According to the latest Labor of Bureau of Statistics (LBS) report, the unemployment rate in October, 2018, for individuals out of work 15-26 weeks was 14 percent of all people out of work. For individuals unemployed 27 weeks and more it was almost doubled at 22.5 percent.

But this doesn’t tell the whole story. The “real unemployment rate” or U-6 is a more accurate assessment of people who are out of work. It says that if the employment rate is 4%, for instance, the accurate amount of people out of work is more than double that. People who are no longer receiving unemployment benefits are counted among the U-6 rate, among others.

Struggles of the long-term unemployed

Ofer Sharone is a professor at the University of Massachusetts, Amherst. His research focuses on career transitions, work and unemployment. He is also the founder of the Institute of Career Transition (ICT) at the Sloan School of Management, MIT, which focuses on helping individuals traverse the road of long-term unemployment.

Sharone conducted interviews of the LTU. Following are the concerns of the people Sharone interviewed.
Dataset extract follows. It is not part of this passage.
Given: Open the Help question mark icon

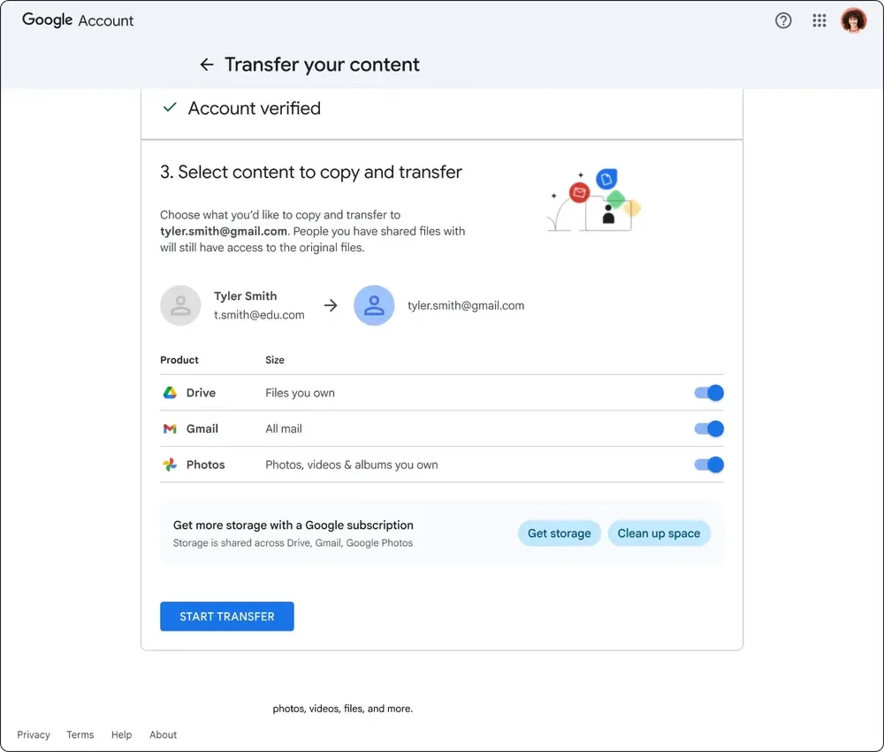Looking at the screenshot, I should pos(783,19).
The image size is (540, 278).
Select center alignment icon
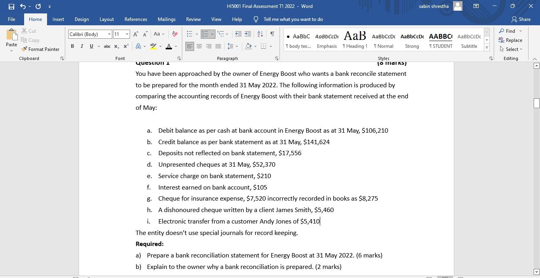coord(199,46)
One person Sharone interviewed, Arnold, described the job search as a black hole, where he would send his applications to employers and never hear from them. This is not uncommon with the LTU who want to hear something from employers, even if it’s a rejection.

Sharone explains, “This void leaves it up to job seekers to interpret the reasons for their labor market difficulties, which frequently results in highly individualized accounts.”

Deborah talked about the loss of identity: “. . . This is a fairly major yardstick that we all put against ourselves, our employment. We define ourselves partly by what we do. Right now I’ve had the rug pulled out from under me in terms of how I identify myself…”

Most people who lose their job feel embarrassed, humiliated, and ashamed as Ruth, stated: “I don’t want to contact people, my friends. I’m embarrassed. I’m humiliated. I feel like a loser. And I don’t want to call anyone, I just don’t want to talk to anybody.”

Related: Winning the Sport of the Job Search

Related: 3 Steps to Connect With Your Alumni on LinkedIn

In writing this post, I reached out to six people, asking them to describe their experience of being unemployed for longer than a year. Two people responded. I imagined the other four people didn’t respond because they didn’t want to relive their experience, not because they didn’t have the time.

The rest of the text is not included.